- Extracted text -
——————————
It is a fact, but one that it took us some years to appreciate, that France is covered in a web of abandoned railway lines, which many of which have been pressed into service in various ways. The rails and sleepers having been taken up, the surface is covered with gravel, dirt or tar, depending on whether it is to be a cycle path, a walking track or a road.
Sometimes there are information boards at road crossings, but quite often we only recognise that we are on an old railway line when we notice a cutting, a metal bridge, a tunnel or a station building (transformed into a house), and realise that the gradient has been unnaturally even.
Like canal walking, railway walking has much to recommend it – flatness, directness, pleasant scenery – but it can get rather dull after a day or so, lacking the kinds of challenges that keep the walker interested. For that reason, the railway walks that follow are all short, the longest being only three days.
Just as the railways put paid to the canals as a commercial proposition, so the roads took over from the railways, leaving both these older networks to sink into obscurity. It is only the recent influx of tourists and travellers to France that has given them a second life.
The individual maps of these walks show accommodation icons for each night. By zooming in on a particular icon you can see the precise location of the establishment where we stayed.
Railway walks that we have done:
Albi to Castres (in Midi-Pyrénnées) (2 days)
Cluny to Buxy (in Burgundy) (3 days)
Olargues to Mazamet (in Languedoc) (3 days)
Apart from the walks listed above, we have also had brief encounters with the following disused railway lines:
Cassagnas to Florac on the RL Stevenson Track in the Cévennes (2007),
Broquiès to Trébas beside the Tarn river (2007),
Cancon towards Saint-Pastour in 2010,
A viaduct near Sancerre (2010)
A viaduct near Cluis (2010)
Near L’Hospitalet-du-Larzac on the Causse-du-Larzac (2012),
Near Millac to Lussac-les-Châteaux beside the Vienne river (2014),
Near Chalon-sur-Saône to Gergy beside the Saône river (2017),
Near Ydes to Vendes in the Cantal (2019).
——————————
- Listed entries -
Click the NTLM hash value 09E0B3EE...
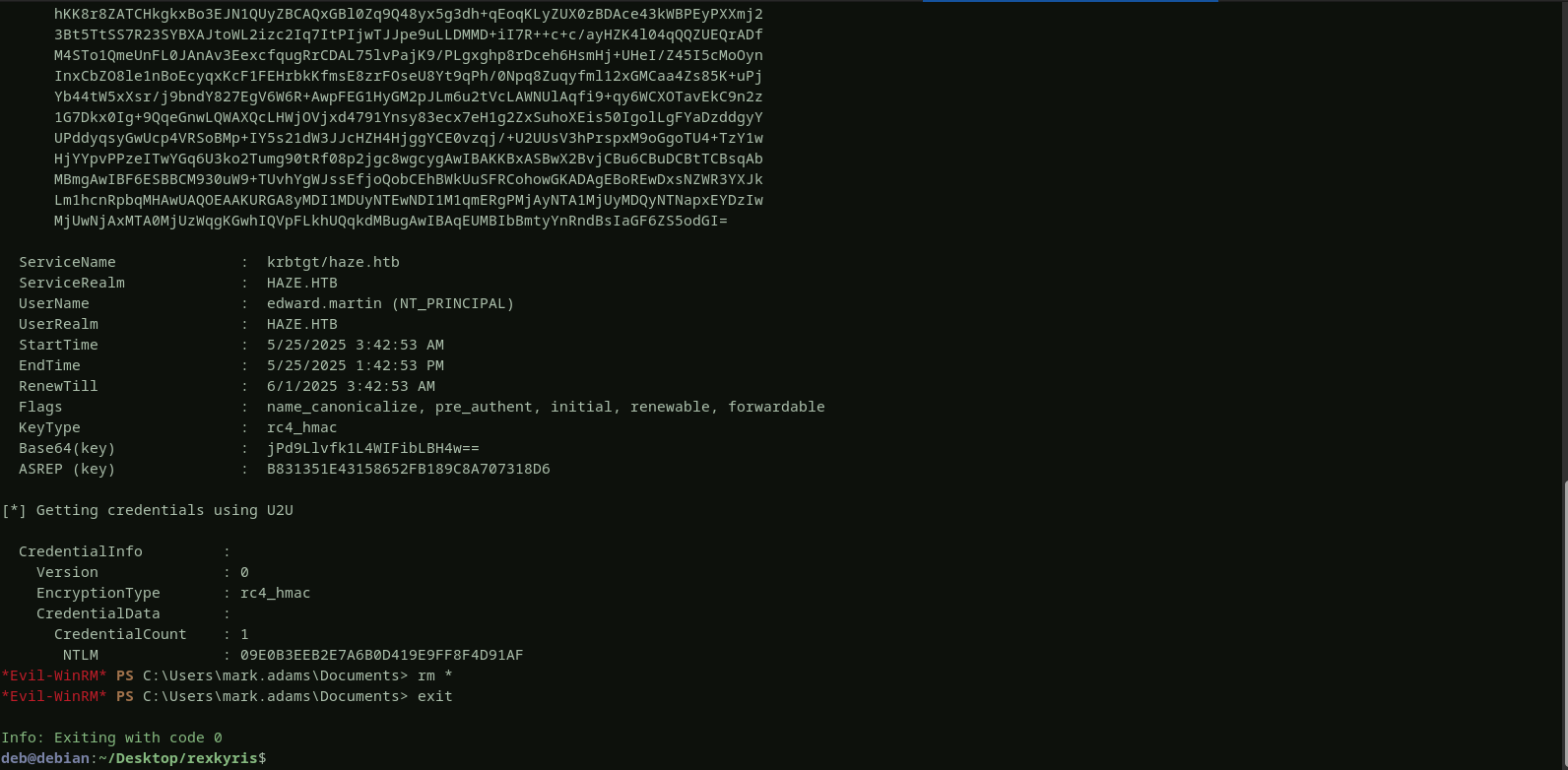The height and width of the screenshot is (770, 1568). point(381,655)
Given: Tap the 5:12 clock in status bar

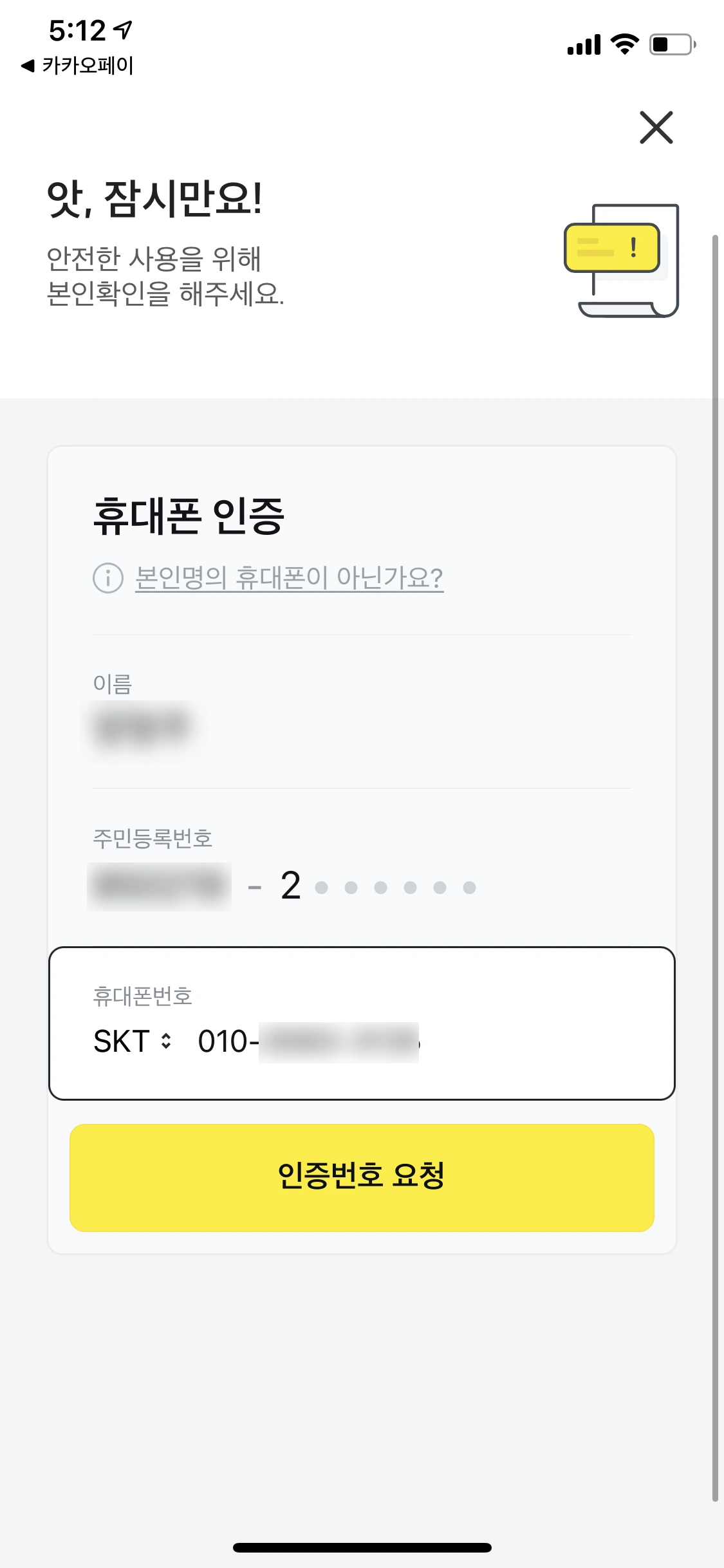Looking at the screenshot, I should pyautogui.click(x=77, y=30).

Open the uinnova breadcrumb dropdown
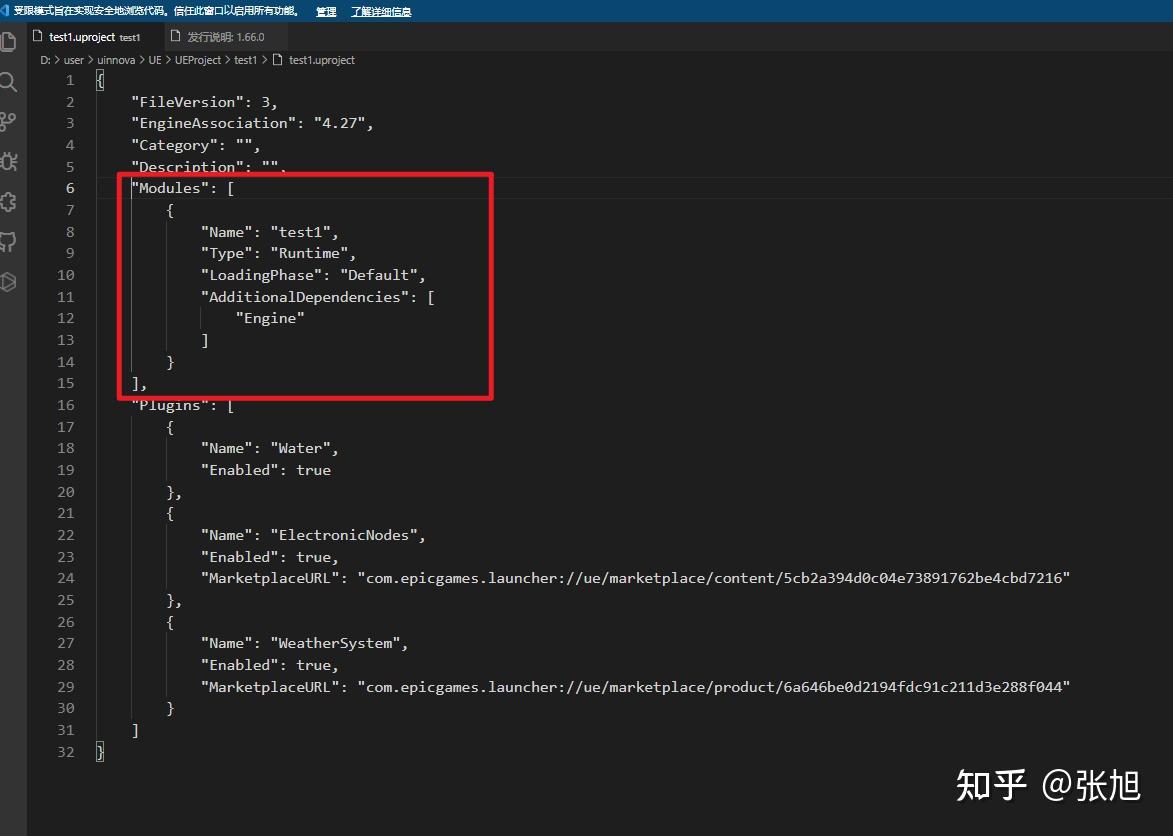coord(116,60)
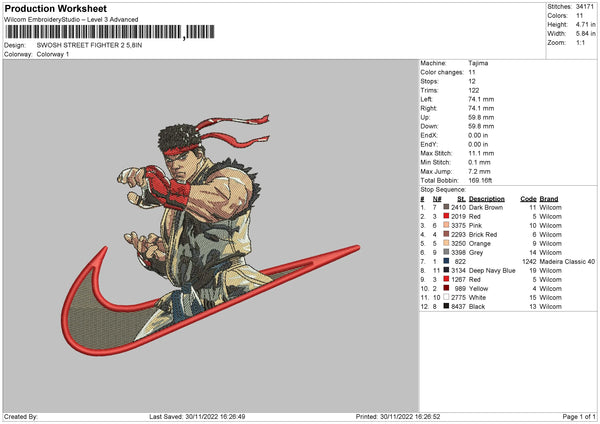
Task: Click the Brand column header
Action: (x=549, y=199)
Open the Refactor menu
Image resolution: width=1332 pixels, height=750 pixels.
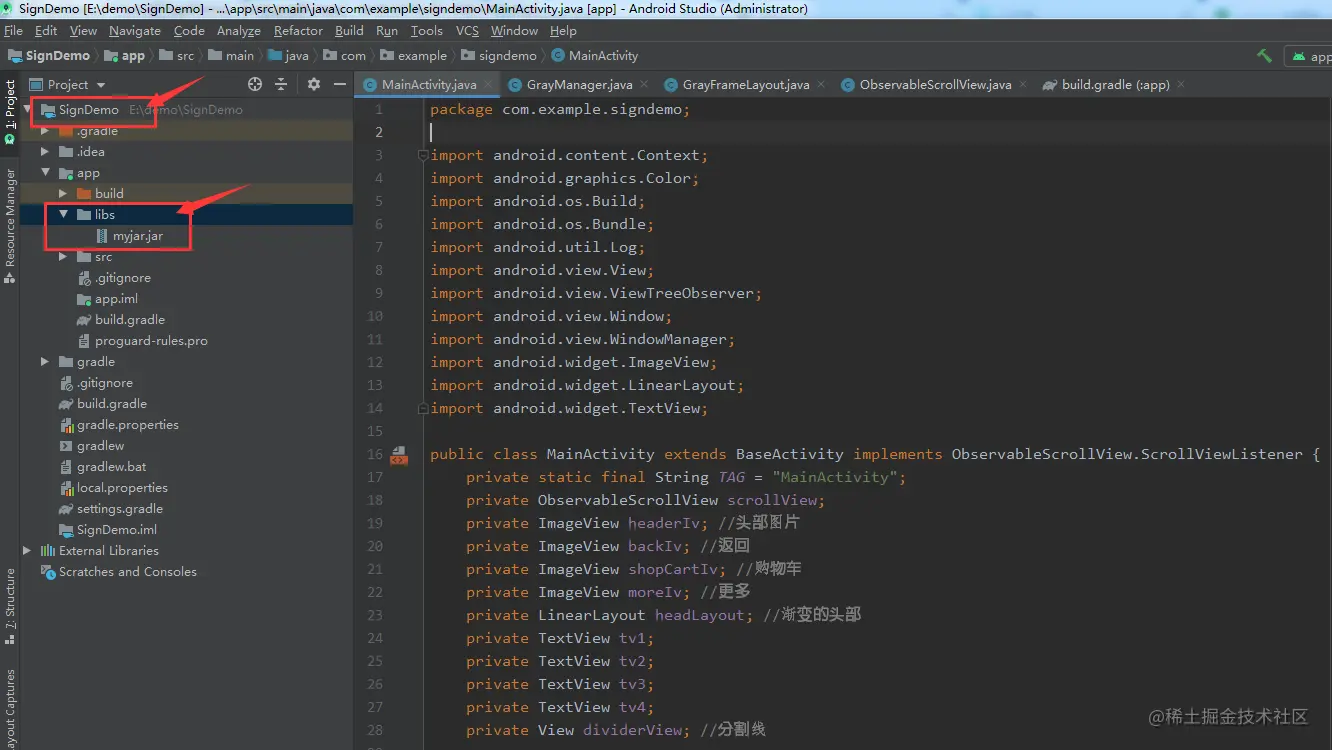coord(298,31)
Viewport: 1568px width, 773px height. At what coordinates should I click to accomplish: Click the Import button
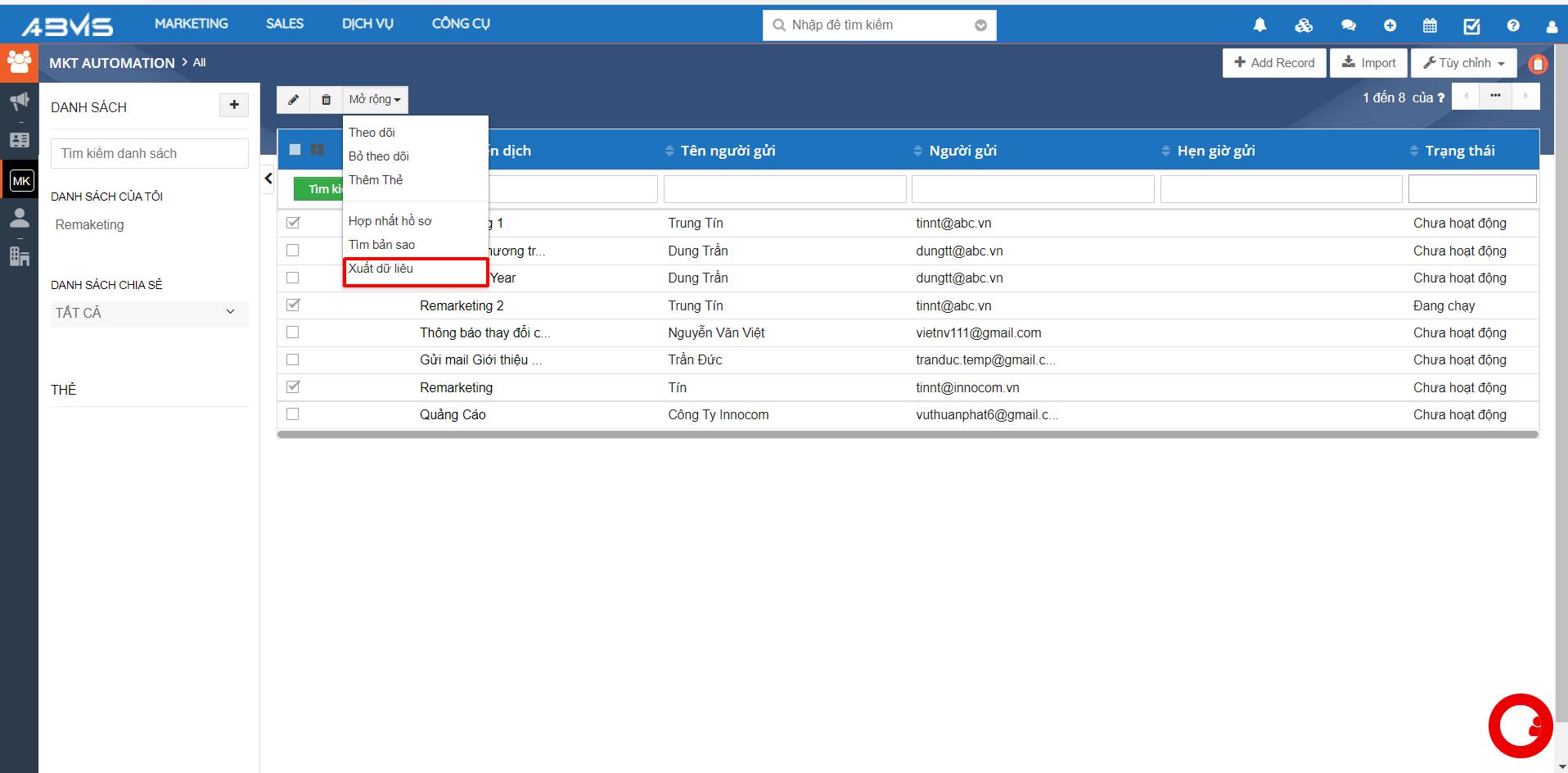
——————————
- Problem set -
(a) Reproduce the passage on railway walks from "The individual maps" to "Midi-Pyrénnées) (2 days)", switching "icons" to "symbols".
(b) Name every river that the passage on railway walks mentions.
The rows here come from a separate source.

- Results for each task -
(a)
The individual maps of these walks show accommodation symbols for each night. By zooming in on a particular icon you can see the precise location of the establishment where we stayed.
Railway walks that we have done:
Albi to Castres (in Midi-Pyrénnées) (2 days)

(b) Tarn, Vienne, Saône